Sabah perdenin arasından sızan güneş ve dün akşamına nazaran sessiz olan ev...

Changbin olduğu yerde dönerek gerinmişti. Güzel bir uyku aldığını hissediyordu ki, gerilirken koluna değen sıcaklık ile gözlerini aralayana kadar.

Changbinin bakış açısına birisinin, Minhonun, sırtı girerken Changbin hızla doğrulmuştu.

Önce bakışları kendi üzerine kayarken utancın ve şaşkınlığım verdiği ifade ile bir müddet öyle kalmıştı.

Tanımadığı birisiyle, flörtleştiği çocuğun evinde, birlikte olmuştu!

Changbin bu duruma panikle kalkmak istemişti ama yanındaki tanımadığı bedeni kaldırmadan gitmek istediği için yavaş olmuştu.

Önce yere dağılmış üstlerini toparladı ve bir çırpıda giyindi. Tabi bu sırada yanda olan aunadan kendine bakmayıda ihmal etmemişti. Göğüsünde ve boynunda yer edinen morluklar onu daha çok panikletmiş ve utandırmıştı.bu yüzden hızla kasıklarında olan acıyı göz ardı ederek önce telefonunu aldı sonra arkasına bakmadan kapının kilidini çevirdi ve hızla odadan çıktı.

Yavaş ama hızlı adımlarla aşağı kata da indikten sonra ruhunu duyurmayacak bir şekilde evden ayrıldı.

Kesinlikle Seungminle konuşmalıydı. Chan ve Jisunga söylerse yiyeceği azarları düşünemiyordu. Aslında Chana söyleyebilirdi ama Jisung varken bu olmazdı. Sonuçta onu oraya çocukla sonunda yakın olması için göndermişdi eğer bir başkasıyla  yatıp da geldiğini duyarsa... Kesinlikle dalga konusu olurdu.

Hızlı adımlarını eve ilerletti. Evde ağrı kesicisini içer ve Seungmine yazar oradan da Jeongine yazardı. Umuyordu ki, Jeongin onu her kiminle yattıysa görmemiş olurdu.

Aslına bakılırsa bu da biraz geri plandaydı. Asıl sorunu cidden kiminle yattığıydı. Sadece isimen bulanık bir şekilde aklında bulunan kişiyi cidden tanımıyordu.

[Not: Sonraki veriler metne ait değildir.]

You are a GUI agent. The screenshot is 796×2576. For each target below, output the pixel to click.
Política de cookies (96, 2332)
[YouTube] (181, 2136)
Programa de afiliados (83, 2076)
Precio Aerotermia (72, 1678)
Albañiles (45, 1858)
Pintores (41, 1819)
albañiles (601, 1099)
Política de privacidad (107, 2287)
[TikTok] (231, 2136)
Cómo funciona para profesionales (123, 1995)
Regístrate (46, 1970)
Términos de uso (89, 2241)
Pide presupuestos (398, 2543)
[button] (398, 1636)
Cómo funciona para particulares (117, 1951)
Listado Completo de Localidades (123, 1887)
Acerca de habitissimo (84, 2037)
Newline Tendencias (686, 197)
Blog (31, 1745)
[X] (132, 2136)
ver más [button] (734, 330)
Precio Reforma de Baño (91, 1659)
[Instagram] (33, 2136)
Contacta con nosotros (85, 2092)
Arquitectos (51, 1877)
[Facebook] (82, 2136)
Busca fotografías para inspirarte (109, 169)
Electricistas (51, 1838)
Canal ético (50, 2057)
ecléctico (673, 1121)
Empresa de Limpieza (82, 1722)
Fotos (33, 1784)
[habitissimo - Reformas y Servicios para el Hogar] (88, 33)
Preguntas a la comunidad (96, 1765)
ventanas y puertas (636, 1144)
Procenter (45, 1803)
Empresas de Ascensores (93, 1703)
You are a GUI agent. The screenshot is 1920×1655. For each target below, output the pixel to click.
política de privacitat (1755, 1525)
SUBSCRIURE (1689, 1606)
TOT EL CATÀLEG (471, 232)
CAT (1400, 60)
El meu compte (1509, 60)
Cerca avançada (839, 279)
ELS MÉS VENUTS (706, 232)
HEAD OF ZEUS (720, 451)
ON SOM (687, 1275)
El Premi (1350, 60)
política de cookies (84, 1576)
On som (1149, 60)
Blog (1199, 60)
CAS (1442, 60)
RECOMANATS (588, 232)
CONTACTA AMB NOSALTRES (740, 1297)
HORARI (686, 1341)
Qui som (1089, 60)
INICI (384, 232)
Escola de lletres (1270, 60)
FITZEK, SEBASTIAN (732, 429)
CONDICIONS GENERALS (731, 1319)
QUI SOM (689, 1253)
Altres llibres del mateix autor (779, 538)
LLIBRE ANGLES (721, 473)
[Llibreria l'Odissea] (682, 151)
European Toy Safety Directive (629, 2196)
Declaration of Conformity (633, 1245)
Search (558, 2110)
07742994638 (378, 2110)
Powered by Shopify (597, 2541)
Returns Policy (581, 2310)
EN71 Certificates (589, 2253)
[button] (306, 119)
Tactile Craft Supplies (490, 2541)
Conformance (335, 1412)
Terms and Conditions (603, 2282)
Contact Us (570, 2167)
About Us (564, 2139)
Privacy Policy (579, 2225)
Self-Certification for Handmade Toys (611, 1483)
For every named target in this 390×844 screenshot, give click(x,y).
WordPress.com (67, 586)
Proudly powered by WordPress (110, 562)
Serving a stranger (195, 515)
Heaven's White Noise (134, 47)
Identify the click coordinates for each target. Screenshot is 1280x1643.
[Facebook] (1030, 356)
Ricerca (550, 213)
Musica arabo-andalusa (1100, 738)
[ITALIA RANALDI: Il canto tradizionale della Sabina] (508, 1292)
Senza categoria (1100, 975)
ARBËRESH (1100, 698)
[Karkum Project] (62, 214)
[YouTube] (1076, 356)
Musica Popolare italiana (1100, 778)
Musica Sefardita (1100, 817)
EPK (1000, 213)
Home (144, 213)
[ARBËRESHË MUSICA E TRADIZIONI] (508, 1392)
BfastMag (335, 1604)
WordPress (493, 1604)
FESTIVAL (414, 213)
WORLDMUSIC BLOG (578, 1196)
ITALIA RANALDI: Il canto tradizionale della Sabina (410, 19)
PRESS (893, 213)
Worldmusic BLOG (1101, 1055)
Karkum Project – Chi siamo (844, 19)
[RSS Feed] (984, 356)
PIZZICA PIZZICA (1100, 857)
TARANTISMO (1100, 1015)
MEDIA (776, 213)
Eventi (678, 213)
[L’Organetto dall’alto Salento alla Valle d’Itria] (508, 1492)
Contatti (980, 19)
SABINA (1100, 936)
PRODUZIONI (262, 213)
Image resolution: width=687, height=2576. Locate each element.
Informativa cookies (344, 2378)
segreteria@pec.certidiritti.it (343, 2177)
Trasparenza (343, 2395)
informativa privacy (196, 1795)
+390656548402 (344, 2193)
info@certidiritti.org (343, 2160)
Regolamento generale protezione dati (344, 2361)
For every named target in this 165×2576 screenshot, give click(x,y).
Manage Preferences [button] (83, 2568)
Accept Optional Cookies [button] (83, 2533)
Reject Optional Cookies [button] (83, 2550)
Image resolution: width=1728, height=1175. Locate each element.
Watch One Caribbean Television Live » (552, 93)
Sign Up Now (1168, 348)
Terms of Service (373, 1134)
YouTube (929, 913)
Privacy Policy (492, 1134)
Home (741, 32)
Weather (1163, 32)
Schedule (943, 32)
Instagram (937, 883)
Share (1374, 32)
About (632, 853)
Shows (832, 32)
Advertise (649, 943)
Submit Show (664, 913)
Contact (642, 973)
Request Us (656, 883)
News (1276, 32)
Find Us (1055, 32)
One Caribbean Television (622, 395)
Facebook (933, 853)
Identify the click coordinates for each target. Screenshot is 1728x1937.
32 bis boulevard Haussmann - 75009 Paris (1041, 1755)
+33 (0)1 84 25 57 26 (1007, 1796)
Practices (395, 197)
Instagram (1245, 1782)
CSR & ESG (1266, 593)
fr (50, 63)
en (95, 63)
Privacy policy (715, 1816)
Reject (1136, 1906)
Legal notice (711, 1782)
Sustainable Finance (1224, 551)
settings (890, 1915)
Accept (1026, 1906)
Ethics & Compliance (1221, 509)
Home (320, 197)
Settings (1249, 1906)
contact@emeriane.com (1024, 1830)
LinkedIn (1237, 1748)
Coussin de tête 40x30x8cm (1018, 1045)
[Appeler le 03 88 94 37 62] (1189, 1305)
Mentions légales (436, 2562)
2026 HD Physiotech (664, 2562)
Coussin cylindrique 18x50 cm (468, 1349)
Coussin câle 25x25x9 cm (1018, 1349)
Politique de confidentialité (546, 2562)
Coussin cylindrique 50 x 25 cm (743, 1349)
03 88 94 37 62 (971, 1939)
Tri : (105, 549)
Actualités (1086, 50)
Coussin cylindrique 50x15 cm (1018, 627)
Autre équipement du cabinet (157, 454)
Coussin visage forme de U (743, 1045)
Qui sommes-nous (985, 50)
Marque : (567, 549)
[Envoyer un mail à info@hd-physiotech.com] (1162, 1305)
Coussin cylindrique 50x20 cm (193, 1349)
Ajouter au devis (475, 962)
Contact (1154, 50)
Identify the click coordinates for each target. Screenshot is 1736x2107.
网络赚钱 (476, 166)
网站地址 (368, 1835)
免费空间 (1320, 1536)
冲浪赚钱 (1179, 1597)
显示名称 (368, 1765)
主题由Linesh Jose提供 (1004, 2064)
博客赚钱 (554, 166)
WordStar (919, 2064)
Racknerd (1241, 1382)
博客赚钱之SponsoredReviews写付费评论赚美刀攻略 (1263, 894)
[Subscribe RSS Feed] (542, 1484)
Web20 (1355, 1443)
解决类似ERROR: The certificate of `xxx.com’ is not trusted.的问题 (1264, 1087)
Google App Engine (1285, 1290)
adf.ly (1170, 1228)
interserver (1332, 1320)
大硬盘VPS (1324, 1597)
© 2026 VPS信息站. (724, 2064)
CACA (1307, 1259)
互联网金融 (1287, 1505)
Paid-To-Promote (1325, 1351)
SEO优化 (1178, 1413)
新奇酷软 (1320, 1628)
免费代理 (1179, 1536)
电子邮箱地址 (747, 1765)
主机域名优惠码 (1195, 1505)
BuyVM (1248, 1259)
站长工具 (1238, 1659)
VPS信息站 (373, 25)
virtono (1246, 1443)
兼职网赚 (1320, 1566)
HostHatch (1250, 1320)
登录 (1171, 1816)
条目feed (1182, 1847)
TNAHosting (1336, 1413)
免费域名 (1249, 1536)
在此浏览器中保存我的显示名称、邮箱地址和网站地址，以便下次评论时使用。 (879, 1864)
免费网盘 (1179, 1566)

Yol boyunca düşündü. Sonra ise net  bir şekilde aklında  tamamlanan harfler ile ismi ortaya çıkmıştı zihninde.

Minho...

🌼🌼🌼

Changbin eve gelmişti. Evdekilere kendisinin geldiğini belli etmeden girmek zor olmuştu ama halletmişti işte.

Şimdi ise odasında yatakta uzanıyordu. Elindeki telefon ile Seungmine yazarken buluşmaları gerektiğini söylüyordu. Kesinlikle bunu yüz yüze anlatmalıydı. Sonuçta insan her yediği bokunu en yakınına anlatırdı.

Seungminin biraz söylenmesi ardına buluşmayı kabul ettirmişti, Changbin. Şimdi Seungmin gelicek ve ikisi en yakındaki parka gidicekti. Uzun sohbetleri olacağı kesinken Changbin hala  yattığı kişiyi düşünüyordu.

"Keşke sabah çıkmadan yüzüne baksaydım..."

...

Seungmin, karşısında kıpır kıpır oturan arkadaşına bakınmıştı. Changbin ise olduğu yerde kendi karin ağrısı ile nasıl açıklama yapıcağını düşünüyordu. Ah, söylemedim ama boynundaki morlukları kapatmıştı. Sonuçta flörtleştiği birisi vardı? Herneyse...

Bunlar bir yana Seungminin suratı sirke dağıtırken odaklanması zor olucaktı. Sonuçta arkadaşı gergin veyahut bir şeyden memnun değildi ve Changbin kendi yaşadığı şeyi anlatırken içine sinmeyecekti

"Konuşacak mısın, Changbin?" Seungminin sorusuna zihnindeki düşünceleri geriye itti, Changbin. Önemli sorunları vardı.

"Konuşacağım ama sen niye böylesin? Yani yüzün sirke dağıtıyor, ne oldu ?"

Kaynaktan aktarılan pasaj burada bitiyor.